Pep and Nom

home | documentation | examples | translators | download | blog | all blog posts

token lookahead with nom

About looking ahead in the parse token stream with ℕ𝕠𝕞

Pep and nom read the input stream one character at a time. But it is still possible to approximate lookahead with the ℕ𝕠𝕞 script language and the ℙ𝕖𝕡 virtual machine. We do this with the begins-with (B) and the ends-with (E) modifiers for nom tests

The idea of “peeking” ahead to see what parse-token is coming next is important for example when implementing operator precedence in arithmetic expressions.

Here is a simplified arithmetic example. The script below parses arithmetic expressions of the form '(1+2)+3*4+5/6' And places brackets around each sub-expression to show the order of parsing. There is no error checking. See /eg/exp.tolisp.pss for a more complete example with +/- decimal numbers and powers.
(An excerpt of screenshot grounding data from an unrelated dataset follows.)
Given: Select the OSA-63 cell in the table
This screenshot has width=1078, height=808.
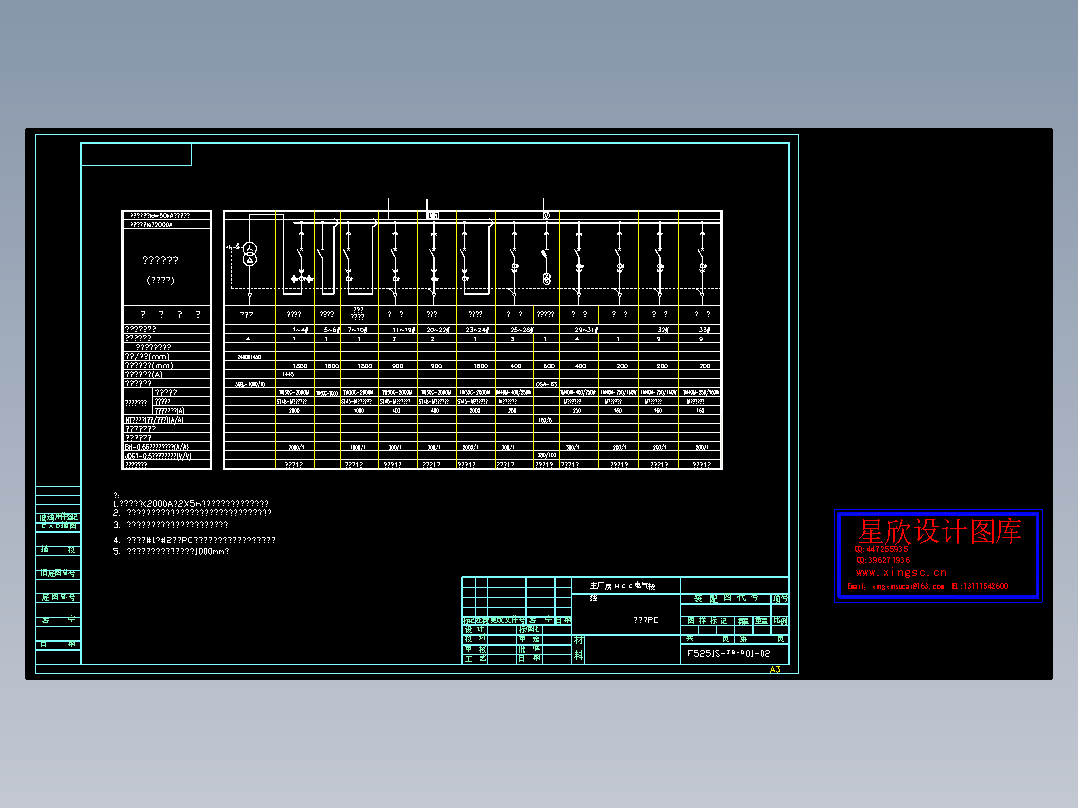Looking at the screenshot, I should tap(546, 384).
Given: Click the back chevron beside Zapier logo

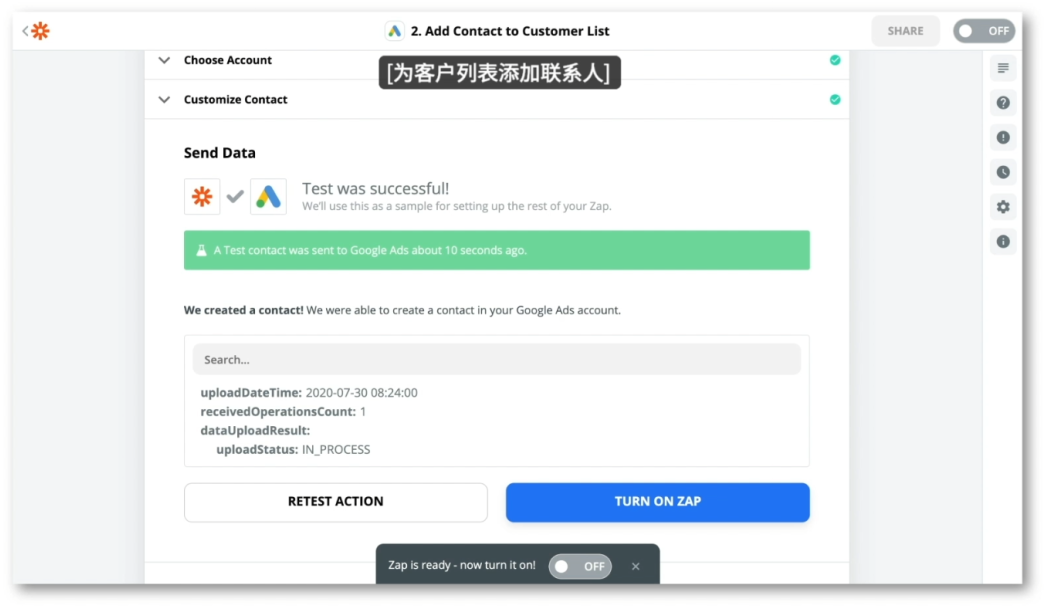Looking at the screenshot, I should tap(25, 31).

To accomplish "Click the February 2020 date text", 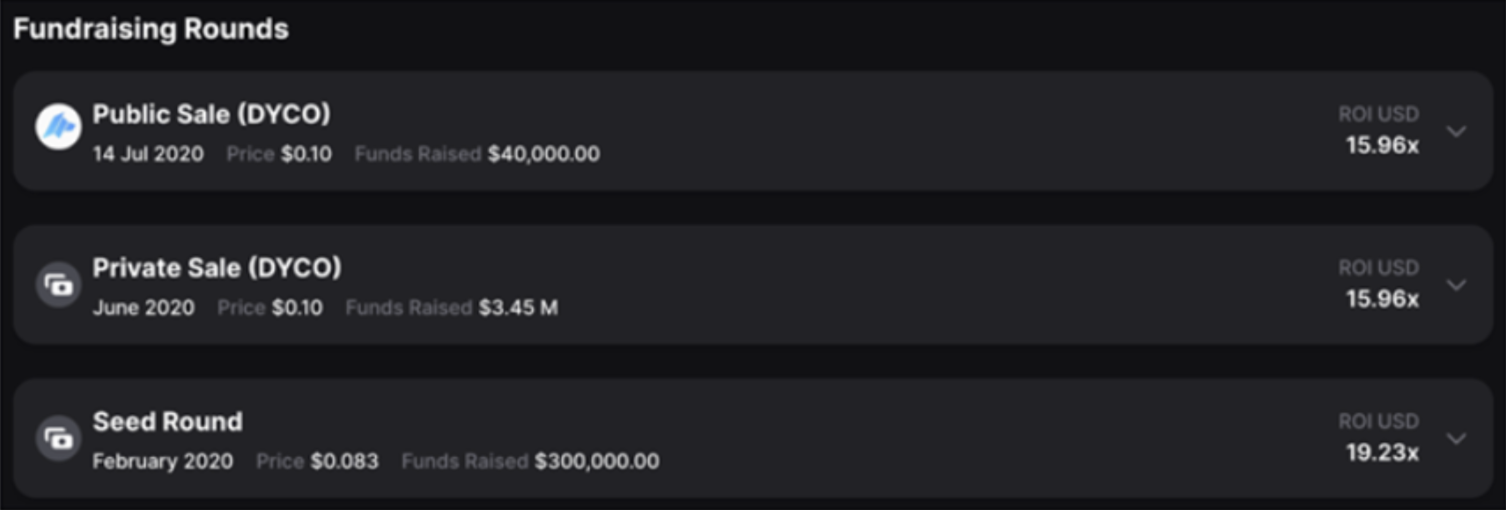I will 163,461.
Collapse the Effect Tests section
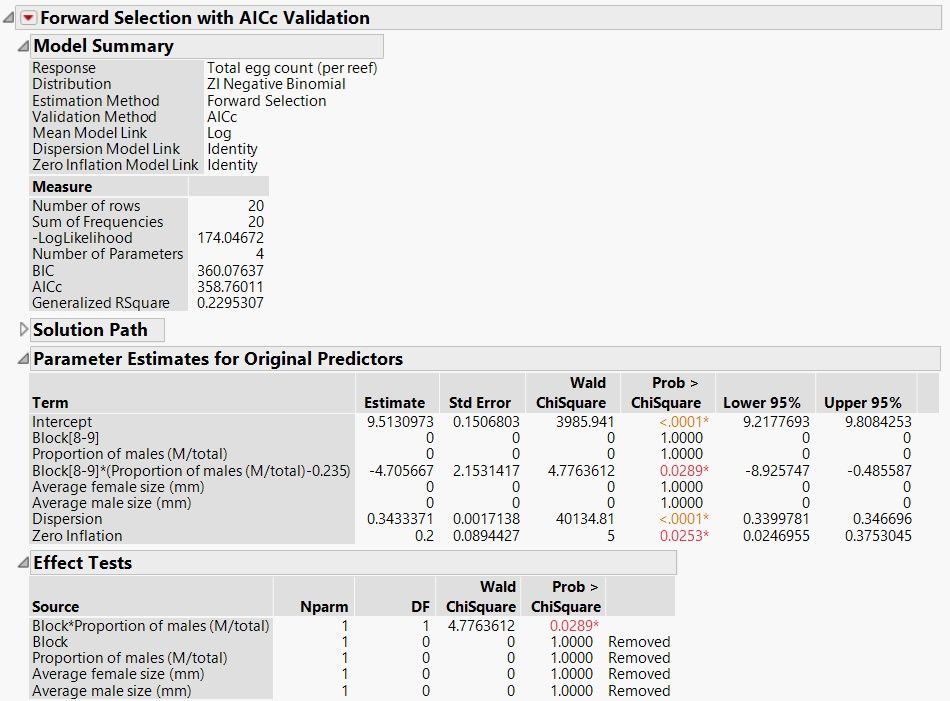The image size is (950, 701). [x=24, y=563]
operator precedence with look-ahead


   read; put; 
   [0-9] { 
     while [0-9]; put; 
     clear; add "expr*"; push; .reparse
   }
   [-+] { clear; add "opadd*"; push; .reparse }
   [*/] { clear; add "opmul*"; push; .reparse }
   [()] { add "*"; push; .reparse }
   # ignore everything else.
   !"" { clear; }

  parse>
    # watch the parse stack.
    add "lines:"; lines; add " char "; chars; add ": "; print; clear; 
    unstack; print; stack; add "\n"; print; clear;

   # implementing lookahead
   pop;
   pop;
   pop;

   "(*expr*)*" {
     clear; get; ++; get; ++; get; --; --; put;
     clear; add "expr*"; push; .reparse
   }
   # at <eof> no lookahead is required.
   (eof) {
     "expr*opadd*expr*","expr*opmul*expr*" {
       # add brackets to show order of parsing.
       clear; add "("; get; ++; get; ++; get; add ")"; --; --; put;
       clear; add "expr*"; push; .reparse
     }
   }
   pop;
   B"expr*opadd*expr*".!"expr*opadd*expr*" {
     # times and divide have higher precedence, so don't reduce
     # x+y if it is followed by * or / eg: x+y/3
     !E"opmul*" {
       # have to use replace because we need to conserve the 
       # lookahead token.
       replace "expr*opadd*expr*" "expr*";
       push;push;
       # now transfer the attributes in the tape. 
       # the workspace should be empty
       --; --;
       # assembling the attribute for the new exp* token
       # add brackets to show order of parsing.
       add "("; get; ++; get; ++; get; add ")"; --; --; put; 
       # transfer the attribute for unknown lookahead token 
       clear; ++; ++; ++; get; --; --; put; clear;
       # realign the tape pointer (important!)
       ++; 
       .reparse
     }
   }
   push;push;push;push;
   (eof) {
     pop; clear; get; print; quit;
   }
 

lookbehind

As well as lookahead ℕ𝕠𝕞 can also do lookbehind which is an important parsing technique for only reducing certain token sequences when the tokens 'behind' the current tokens match certain patterns.

The example below is from eg/maths.tolatex.pss and only reduces mathematical expressions to 'equations' if they are preceded by nothing or by another equation or a list of equations.

This also shows the importance of popping 3 tokens but only matching 2 tokens. This is because pop;pop;pop; does not guarantee that there will be 3 tokens on the stack.

an example of 'lookbehind' parsing expressions



  # nom fragment
  pop;pop;pop;

   # only 2 tokens, first equation
   # discard the semicolon 
   "expr*;*" {
     clear;
     add "\\[\n"; get; add "\n"; add "\\]"; put;
     clear; add "equation*"; push; .reparse
   }

   # the sequence expr* ';' preceded by an equation or list of equations.
   E"expr*;*" {
     B"equation*",B"equationset*" {
       replace "expr*;*" "equation*"; push; push;
       add "\\[\n"; --; get; add "\n"; add "\\]"; put;
       # realign tape pointer
       clear; ++; .reparse
     }
   }
   push;push;push;